Em 2007, a STCP adquiriu mais 80 autocarros a gás natural, aumentando para 52%  os veículos movidos a este combustível na frota da empresa, segundo divulgou a agência Lusa.

 

Avança ainda a Lusa que a STCP registou em 2007 cerca de 26,7 milhões de euros de prejuízo, correspondente maioritariamente a resultados operacionais (menos 15 milhões de euros), mas também a resultados financeiros (que baixaram 72% para 11,2 milhões de euros negativos) e extraordinários (que subiram 93% para menos 342 mil euros).


Situação de falência técnica

Segundo a empresa, «os resultados operacionais teriam melhorado 1,4 milhões de euros, face a 2006, não fosse o investimento na qualidade da frota». Esta aquisição terá sido igualmente a responsável pela redução da idade média dos autocarros (que passou a ser de 6,7 anos) e contribuiu para o decréscimo dos resultados operacionais (menos 6% do que em 2006) e dos resultados líquidos (menos 4%).
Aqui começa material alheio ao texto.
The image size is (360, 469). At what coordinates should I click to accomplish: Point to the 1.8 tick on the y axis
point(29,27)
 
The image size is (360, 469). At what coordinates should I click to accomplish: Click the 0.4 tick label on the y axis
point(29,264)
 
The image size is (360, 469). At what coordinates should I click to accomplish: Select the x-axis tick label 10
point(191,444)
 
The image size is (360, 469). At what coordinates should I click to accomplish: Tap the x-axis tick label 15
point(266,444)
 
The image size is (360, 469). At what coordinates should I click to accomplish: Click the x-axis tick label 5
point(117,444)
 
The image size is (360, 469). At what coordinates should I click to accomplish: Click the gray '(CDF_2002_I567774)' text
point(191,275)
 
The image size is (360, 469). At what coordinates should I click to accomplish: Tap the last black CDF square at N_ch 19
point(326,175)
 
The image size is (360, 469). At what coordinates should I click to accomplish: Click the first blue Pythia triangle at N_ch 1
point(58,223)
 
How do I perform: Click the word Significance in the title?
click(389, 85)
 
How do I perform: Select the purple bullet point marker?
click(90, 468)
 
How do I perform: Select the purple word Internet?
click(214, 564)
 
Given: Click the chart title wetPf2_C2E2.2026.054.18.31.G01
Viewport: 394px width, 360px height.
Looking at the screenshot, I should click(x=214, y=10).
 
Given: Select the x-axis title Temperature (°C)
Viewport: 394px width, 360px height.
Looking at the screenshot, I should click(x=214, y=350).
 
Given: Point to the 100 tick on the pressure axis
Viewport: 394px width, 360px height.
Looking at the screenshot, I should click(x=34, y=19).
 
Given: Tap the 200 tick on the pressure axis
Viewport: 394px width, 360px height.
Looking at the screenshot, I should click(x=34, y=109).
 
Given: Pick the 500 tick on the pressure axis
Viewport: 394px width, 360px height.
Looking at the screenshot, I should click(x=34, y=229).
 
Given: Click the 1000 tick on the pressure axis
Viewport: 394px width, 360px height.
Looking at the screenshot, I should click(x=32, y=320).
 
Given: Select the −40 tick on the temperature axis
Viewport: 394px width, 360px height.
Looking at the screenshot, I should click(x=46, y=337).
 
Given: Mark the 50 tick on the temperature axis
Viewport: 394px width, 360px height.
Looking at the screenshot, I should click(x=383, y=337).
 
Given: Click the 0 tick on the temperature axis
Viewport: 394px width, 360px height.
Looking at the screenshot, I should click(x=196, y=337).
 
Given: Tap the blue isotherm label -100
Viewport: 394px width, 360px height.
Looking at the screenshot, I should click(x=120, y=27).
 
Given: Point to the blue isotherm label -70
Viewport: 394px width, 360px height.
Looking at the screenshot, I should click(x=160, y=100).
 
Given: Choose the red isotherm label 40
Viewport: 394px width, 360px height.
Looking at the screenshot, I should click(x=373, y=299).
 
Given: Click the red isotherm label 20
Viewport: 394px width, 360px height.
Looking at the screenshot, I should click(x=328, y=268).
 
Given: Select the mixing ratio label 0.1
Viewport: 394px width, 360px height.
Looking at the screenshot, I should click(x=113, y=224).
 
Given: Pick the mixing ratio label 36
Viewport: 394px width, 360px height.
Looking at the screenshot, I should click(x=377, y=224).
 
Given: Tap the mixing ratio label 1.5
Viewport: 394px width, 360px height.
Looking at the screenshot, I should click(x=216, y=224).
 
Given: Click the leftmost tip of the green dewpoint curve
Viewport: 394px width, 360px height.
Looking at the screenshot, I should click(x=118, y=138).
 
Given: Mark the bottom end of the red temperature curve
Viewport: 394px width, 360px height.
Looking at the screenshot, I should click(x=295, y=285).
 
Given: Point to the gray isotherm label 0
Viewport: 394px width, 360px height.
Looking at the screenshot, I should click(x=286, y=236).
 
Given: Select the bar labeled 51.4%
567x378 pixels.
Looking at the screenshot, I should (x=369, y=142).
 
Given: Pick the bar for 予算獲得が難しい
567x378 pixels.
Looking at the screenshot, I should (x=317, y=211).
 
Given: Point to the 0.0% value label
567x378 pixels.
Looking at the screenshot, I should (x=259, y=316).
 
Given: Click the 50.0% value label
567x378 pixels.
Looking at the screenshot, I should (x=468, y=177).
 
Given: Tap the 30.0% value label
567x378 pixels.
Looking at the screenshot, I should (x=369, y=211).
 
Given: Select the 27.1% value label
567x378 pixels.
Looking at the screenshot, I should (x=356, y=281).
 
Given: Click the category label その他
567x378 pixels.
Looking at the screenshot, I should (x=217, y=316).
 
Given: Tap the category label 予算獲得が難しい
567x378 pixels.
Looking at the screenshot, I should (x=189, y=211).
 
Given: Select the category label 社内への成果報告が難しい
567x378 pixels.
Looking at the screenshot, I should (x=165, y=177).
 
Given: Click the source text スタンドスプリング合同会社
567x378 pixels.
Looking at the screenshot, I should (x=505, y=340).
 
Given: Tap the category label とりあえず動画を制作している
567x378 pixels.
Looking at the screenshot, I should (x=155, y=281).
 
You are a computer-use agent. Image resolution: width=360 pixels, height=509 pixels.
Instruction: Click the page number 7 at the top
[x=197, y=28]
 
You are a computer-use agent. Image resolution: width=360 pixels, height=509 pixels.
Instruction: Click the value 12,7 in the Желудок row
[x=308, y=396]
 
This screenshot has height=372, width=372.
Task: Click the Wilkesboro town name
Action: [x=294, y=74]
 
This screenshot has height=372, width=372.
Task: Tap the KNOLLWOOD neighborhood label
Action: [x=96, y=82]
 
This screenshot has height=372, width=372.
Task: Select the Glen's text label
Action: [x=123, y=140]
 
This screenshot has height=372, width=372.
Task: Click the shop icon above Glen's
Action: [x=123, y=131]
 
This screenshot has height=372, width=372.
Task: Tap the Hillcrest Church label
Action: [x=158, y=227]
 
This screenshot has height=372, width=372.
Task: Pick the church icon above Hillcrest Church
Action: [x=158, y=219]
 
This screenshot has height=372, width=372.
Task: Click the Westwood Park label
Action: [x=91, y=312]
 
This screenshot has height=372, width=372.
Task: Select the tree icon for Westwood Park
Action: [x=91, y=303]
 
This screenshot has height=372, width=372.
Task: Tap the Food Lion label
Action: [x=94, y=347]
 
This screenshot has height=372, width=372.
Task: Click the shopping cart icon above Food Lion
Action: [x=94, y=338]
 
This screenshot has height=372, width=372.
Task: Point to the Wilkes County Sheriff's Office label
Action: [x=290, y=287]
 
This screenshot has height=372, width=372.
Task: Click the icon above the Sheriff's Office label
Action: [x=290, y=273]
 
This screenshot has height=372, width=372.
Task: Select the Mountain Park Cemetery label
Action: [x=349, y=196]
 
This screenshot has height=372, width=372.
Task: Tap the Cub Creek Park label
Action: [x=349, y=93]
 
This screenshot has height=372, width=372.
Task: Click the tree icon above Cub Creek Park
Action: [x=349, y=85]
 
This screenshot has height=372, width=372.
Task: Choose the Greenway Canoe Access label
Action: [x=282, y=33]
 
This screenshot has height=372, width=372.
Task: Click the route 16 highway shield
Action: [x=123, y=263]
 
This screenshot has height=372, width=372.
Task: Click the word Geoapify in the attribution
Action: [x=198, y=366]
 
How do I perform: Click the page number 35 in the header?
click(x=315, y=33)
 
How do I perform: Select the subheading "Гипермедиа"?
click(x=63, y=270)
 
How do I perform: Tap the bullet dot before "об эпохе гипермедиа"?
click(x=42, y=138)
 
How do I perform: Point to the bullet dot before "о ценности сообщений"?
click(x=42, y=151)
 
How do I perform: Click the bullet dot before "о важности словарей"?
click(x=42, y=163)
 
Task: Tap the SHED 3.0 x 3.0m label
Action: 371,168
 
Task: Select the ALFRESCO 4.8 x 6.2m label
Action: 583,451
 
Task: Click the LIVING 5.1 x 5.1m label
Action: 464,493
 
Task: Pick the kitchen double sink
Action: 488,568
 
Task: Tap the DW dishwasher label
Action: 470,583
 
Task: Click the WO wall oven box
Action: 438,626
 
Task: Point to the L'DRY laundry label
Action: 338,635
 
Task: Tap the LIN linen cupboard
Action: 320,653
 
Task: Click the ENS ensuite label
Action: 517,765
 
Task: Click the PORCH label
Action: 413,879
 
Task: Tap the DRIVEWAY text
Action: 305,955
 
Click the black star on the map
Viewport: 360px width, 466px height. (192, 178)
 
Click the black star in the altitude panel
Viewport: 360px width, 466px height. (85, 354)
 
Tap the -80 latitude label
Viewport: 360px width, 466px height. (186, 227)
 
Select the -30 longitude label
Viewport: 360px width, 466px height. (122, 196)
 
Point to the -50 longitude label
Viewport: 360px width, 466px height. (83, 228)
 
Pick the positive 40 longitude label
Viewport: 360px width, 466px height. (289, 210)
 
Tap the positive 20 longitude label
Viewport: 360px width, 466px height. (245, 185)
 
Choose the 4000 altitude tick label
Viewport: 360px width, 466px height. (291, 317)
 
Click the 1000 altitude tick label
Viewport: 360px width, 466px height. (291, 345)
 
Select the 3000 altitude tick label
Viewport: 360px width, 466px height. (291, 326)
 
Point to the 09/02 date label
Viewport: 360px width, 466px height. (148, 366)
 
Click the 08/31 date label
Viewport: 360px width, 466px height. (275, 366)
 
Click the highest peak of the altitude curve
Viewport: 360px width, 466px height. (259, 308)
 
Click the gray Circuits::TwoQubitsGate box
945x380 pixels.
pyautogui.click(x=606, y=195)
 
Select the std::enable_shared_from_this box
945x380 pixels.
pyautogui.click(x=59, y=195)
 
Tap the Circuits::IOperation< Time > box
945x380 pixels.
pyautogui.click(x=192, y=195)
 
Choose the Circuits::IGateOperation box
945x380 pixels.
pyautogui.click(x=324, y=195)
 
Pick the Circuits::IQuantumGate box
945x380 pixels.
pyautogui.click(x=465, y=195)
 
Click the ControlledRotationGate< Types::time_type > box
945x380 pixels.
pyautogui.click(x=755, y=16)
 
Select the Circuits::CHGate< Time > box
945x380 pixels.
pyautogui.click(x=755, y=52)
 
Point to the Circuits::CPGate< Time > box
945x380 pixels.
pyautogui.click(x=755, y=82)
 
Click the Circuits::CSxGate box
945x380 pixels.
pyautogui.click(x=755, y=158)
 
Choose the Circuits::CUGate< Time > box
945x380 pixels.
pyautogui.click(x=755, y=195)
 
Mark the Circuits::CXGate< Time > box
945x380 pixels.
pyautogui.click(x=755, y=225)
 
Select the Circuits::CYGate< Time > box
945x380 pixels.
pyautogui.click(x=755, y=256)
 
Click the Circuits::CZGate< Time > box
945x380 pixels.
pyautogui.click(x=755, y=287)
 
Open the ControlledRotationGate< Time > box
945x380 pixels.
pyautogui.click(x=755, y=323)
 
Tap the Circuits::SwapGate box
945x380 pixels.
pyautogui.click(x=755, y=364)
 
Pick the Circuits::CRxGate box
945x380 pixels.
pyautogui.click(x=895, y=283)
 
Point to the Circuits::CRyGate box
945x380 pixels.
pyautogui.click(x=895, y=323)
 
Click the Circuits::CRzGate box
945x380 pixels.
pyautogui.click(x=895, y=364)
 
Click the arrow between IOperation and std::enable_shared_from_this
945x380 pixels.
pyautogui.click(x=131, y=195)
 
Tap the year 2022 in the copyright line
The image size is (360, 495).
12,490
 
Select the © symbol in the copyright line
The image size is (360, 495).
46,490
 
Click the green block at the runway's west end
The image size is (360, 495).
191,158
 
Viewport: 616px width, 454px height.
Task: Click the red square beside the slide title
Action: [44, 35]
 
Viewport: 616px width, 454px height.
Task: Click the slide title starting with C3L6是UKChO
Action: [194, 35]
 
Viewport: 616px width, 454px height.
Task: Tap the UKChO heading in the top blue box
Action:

«É uma situação de falência técnica há muitos anos. Não há cobertura para os investimentos e para os diferenciais de procura, pelo que a empresa tem de recorrer ao endividamento», afirmou a presidente da STCP, manifestando-se preocupada com o capital próprio «crescentemente negativo». Na verdade, este diminuiu 15%, ultrapassando os 200 milhões de euros negativos, fruto da duplicação da dívida de médio e longo prazo e da diminuição em 64% da dívida de curto prazo.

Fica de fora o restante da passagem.